On 28 Jan 2023, at 17:26, post...@ptld.com wrote:

Currently, every time haproxy checks if postfix is still alive, e.g. on port 587, I see this in my logging: Jan 28 13:13:20 albus submission/smtpd[97331]: warning: haproxy read: EOF Jan 28 13:13:20 albus submission/smtpd[97331]: connect from unknown[unknown] Jan 28 13:13:20 albus submission/smtpd[97331]: disconnect from unknown[unknown] commands=0/0


I just tell rsyslog to ignore those lines so they don't get logged.
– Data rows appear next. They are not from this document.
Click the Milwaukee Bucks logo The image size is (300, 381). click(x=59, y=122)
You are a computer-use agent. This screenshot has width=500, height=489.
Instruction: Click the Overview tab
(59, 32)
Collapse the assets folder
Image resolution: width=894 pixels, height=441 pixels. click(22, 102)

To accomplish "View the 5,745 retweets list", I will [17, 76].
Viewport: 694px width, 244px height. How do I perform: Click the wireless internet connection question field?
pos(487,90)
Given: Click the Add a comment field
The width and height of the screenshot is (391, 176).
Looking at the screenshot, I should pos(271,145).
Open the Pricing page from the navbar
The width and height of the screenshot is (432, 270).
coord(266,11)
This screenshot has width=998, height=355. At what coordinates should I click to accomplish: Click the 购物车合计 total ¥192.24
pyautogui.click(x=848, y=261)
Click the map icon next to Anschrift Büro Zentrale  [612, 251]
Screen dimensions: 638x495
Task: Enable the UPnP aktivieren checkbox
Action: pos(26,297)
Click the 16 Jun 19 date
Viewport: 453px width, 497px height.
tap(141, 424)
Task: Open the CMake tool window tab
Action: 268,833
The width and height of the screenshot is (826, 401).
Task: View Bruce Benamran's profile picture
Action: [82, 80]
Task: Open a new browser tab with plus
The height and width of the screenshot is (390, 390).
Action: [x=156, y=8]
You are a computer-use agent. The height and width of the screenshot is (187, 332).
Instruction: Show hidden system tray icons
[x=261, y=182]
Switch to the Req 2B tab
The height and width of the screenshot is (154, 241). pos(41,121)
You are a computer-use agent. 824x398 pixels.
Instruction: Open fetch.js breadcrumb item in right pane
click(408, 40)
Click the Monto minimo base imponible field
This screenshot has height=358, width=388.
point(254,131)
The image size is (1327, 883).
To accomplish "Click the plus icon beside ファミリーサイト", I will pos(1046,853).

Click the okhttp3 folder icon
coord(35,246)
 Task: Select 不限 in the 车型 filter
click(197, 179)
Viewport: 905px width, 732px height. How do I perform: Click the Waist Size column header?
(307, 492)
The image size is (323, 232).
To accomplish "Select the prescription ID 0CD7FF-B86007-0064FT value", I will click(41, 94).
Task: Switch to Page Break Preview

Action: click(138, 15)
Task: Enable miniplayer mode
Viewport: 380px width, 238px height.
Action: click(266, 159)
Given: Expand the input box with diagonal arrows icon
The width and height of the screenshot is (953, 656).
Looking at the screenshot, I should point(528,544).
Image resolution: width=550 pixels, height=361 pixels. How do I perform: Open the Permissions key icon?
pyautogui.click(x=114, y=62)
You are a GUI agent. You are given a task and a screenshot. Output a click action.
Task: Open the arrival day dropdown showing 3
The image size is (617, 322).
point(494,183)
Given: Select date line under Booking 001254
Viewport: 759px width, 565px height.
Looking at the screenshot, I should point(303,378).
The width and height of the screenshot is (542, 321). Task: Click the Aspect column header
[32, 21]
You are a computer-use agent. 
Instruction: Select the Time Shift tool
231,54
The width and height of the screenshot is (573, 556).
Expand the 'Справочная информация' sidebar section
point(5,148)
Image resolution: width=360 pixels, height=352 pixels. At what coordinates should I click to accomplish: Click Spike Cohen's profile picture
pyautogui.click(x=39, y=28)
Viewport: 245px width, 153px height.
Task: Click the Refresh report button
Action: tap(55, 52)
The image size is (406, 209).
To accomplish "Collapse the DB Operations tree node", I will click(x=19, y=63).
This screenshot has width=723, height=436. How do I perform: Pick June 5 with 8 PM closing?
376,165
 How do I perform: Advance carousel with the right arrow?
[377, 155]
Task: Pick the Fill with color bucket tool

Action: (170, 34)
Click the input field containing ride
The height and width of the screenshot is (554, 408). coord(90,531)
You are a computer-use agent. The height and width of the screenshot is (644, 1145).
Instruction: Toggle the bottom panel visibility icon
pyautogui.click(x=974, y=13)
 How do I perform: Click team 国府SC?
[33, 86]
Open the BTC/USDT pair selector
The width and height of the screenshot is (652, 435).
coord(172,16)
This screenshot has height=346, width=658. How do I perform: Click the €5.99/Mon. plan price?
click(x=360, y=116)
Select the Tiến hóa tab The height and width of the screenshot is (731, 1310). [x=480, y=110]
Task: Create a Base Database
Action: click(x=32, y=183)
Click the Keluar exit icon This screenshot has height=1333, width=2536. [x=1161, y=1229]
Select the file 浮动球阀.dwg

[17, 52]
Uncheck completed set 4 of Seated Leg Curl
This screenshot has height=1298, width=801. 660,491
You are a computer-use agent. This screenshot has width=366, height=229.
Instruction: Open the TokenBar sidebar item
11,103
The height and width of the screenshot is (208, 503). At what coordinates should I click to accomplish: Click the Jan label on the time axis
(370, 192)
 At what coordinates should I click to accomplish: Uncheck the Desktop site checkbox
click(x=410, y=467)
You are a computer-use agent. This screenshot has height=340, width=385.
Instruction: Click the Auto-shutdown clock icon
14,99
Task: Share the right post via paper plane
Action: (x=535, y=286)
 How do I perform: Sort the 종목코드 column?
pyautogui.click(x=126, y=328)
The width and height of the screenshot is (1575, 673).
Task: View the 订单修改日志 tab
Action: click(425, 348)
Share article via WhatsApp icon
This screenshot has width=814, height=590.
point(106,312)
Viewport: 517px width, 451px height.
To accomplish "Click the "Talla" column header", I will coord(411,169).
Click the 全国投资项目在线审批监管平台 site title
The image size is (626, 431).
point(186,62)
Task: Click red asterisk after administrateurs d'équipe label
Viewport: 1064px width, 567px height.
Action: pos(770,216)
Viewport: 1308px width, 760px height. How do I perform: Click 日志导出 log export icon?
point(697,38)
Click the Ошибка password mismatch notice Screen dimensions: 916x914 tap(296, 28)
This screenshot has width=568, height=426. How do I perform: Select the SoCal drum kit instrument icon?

if $programname == "postfix" and $msg startswith "warning: haproxy read: " then stop if $programname == "postfix" and $msg contains " from unknown[unknown]" then stop if $programname == "postfix" and $msg contains " from proxy.example.com[" then stop

Assuming my OS has 'rsyslog'...

Well, you CAN install it... MacPorts has a port, and it works at least through El Capitan. That is not a recommendation. I use it to catch network logging, but only because it was simpler than an alternative OS.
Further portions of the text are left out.